__依頼事項__:
A – 下の佐藤さんのインタビュー記事で、佐藤さんの時給はいくらですか。
B – 下の佐藤さんのインタビュー記事を、「給料は時給制で1時間1250」から「金に充てることができそうだ。」まで一字一句そのまま書き写してください。
C – 下の佐藤さんのインタビュー記事を、最後の文のあとから書き継いでください。

__出典__:
--------------------------------------------------

今回お話をうかがったのは、佐藤エミさん(仮名)。
一般企業の事務のアルバイトを経て、1年ほど前から非営利団体の事務局員として勤務する。
待遇面に不満はあるが、結婚や出産などには理解があり、女性が長く働けそうな職場ではあると感じている。また、今後のステップアップも期待でき、全体的には恵まれていると捉えている。

 

 

 

 

 

 

給料は時給制で1時間1250円。非正規雇用ゆえに実家暮らしをしている。節約を徹底しており、食費は月2万円。ランチは500〜700円程度のお弁当を買って済ます。服は月に1着買うか買わないかで、美容院代も削っているという。趣味はあまりなく、また実家にお金も入れていないため、収入の多くを貯金に充てることができそうだ。

そんな佐藤さんの使っている化粧品は、『LASH』と歌手のリアーナがプロデュースする『FENTY BEAUTY』。前者はスキンケア化粧品で、後者がメイクアップ化粧品だ。「動物実験を一切していないから選びました。購入の際には重視するのはブランドの理念です」と言う。

 

化粧品選びに“ブランドの理念”という軸を持つ佐藤さん。エステティックサロンの利用経験を問うと、腰痛のために旅先でマッサージを頼むのがせいぜいで、これまでエステティックサロンを利用したことはないという。外見や年齢についてことさら強調されないか不安で、気後れしてしまうのだとか。

 

 

 

 

 

 

「年齢よりも若く見られることが多いのですが、『28歳には見られないですね』と言われると、褒めてもらっているのはわかるけれどうれしくはない。そういう女性がいることもわかってほしいです」と話す。

しかし、その点を除けばエステティックサロンに対する印象は良好。

--------------------------------------------------

__与えられた情報__:

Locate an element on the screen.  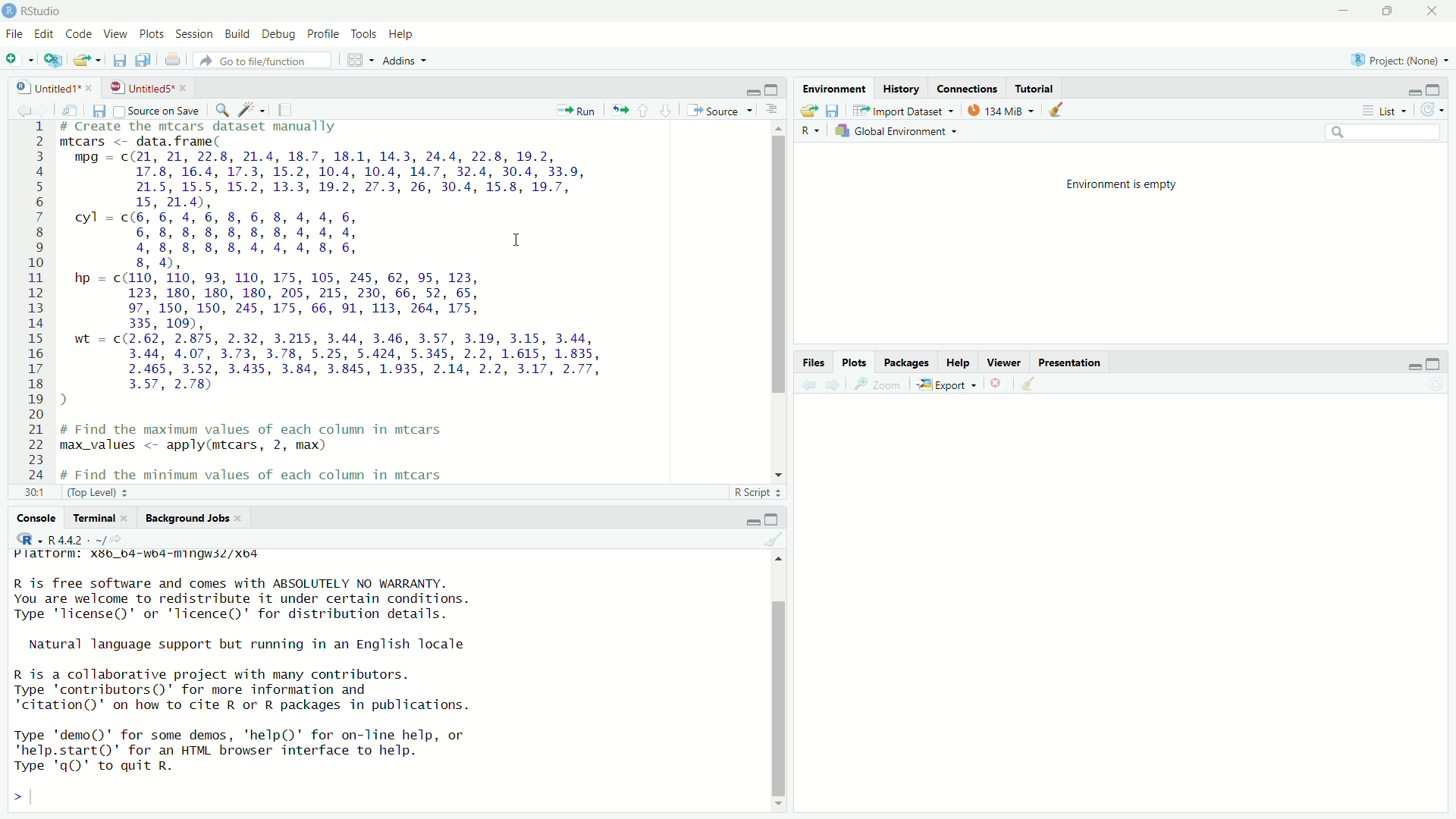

--------------------------------------------------

__解答済みの課題__:
A – 1時間1250円です。

B –
給料は時給制で1時間1250円。非正規雇用ゆえに実家暮らしをしている。節約を徹底しており、食費は月2万円。ランチは500〜700円程度のお弁当を買って済ます。服は月に1着買うか買わないかで、美容院代も削っているという。趣味はあまりなく、また実家にお金も入れていないため、収入の多くを貯金に充てることができそうだ。

C –
「エステの仕事は女性が長く続けられると思うので、応援したいという気持ちがあります。女性が女性のために活躍できる仕事は素敵だと思います」
もしエステティックサロンを利用するならば、まずは1回あたり5000円〜7000円ぐらいのコースで、上半身かフェイシャルの施術を受けてみたいと言う。女性が社会で活躍してほしいという気持ちが強い佐藤さんはとくに、男性経営者や男性の店長がいるサロンよりも女性経営者のサロンを利用したいそうだ。

 


 

都内に住む28歳の女性へのインタビューでした。
こだわりが強く、化粧品ひとつとっても、ブランドの理念や目標に共感したから選択するという購買行動を取っていることがわかります。
現在は「エシカル」「環境に優しい」「動物実験していない」というブランドが売り上げを伸ばしていることもあり、佐藤さんのような女性は決して少数派ではないことがわかります。こうした女性のために、差別化戦略として明確なコンセプトを打ち出すことも選択肢のひとつかもしれません。
また外見や年齢についても、すべての女性がアンチエイジングを目指しているわけではないことがわかるのではないでしょうか。